═══ AVAILABLE DATA ═══

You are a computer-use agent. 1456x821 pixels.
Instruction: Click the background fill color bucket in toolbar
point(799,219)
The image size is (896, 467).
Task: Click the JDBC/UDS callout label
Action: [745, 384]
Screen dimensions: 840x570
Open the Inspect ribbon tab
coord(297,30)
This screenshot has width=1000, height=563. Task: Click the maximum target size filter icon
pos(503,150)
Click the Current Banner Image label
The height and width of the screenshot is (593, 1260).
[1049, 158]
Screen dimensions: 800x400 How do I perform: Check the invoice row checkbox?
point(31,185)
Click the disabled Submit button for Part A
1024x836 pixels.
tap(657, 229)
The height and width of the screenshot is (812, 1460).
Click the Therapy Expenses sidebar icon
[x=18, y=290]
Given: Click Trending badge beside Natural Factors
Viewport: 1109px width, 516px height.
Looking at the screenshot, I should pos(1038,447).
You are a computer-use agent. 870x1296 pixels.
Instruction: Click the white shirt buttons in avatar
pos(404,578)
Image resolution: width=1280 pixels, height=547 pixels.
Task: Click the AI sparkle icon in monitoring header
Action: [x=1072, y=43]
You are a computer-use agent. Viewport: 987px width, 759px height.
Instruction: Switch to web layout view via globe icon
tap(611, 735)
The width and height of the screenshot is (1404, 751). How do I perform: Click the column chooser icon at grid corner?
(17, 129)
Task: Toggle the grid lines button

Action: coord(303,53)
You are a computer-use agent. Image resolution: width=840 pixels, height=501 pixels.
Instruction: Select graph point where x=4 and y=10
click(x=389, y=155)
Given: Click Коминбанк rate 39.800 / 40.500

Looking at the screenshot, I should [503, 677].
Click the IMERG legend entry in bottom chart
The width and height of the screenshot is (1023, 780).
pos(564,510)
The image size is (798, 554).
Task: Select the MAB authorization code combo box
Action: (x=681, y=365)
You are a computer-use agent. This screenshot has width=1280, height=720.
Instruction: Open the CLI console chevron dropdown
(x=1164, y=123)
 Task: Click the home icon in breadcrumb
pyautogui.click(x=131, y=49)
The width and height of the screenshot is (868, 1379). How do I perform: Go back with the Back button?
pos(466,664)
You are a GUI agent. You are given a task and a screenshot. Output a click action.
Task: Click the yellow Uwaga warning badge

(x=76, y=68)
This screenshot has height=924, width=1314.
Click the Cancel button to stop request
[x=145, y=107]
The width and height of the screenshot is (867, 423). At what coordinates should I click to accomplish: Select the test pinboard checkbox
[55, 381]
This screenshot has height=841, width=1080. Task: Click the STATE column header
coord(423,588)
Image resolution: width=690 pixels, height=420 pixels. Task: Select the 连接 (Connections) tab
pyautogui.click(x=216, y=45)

═══

AIM OF THE TASK:
Beginning at the line that holds "This screenshot has height=924, width=1314.", reproduce each line of the records above down to and including the last one.

RESPONSE AREA:
This screenshot has height=924, width=1314.
Click the Cancel button to stop request
[x=145, y=107]
The width and height of the screenshot is (867, 423). At what coordinates should I click to accomplish: Select the test pinboard checkbox
[55, 381]
This screenshot has height=841, width=1080. Task: Click the STATE column header
coord(423,588)
Image resolution: width=690 pixels, height=420 pixels. Task: Select the 连接 (Connections) tab
pyautogui.click(x=216, y=45)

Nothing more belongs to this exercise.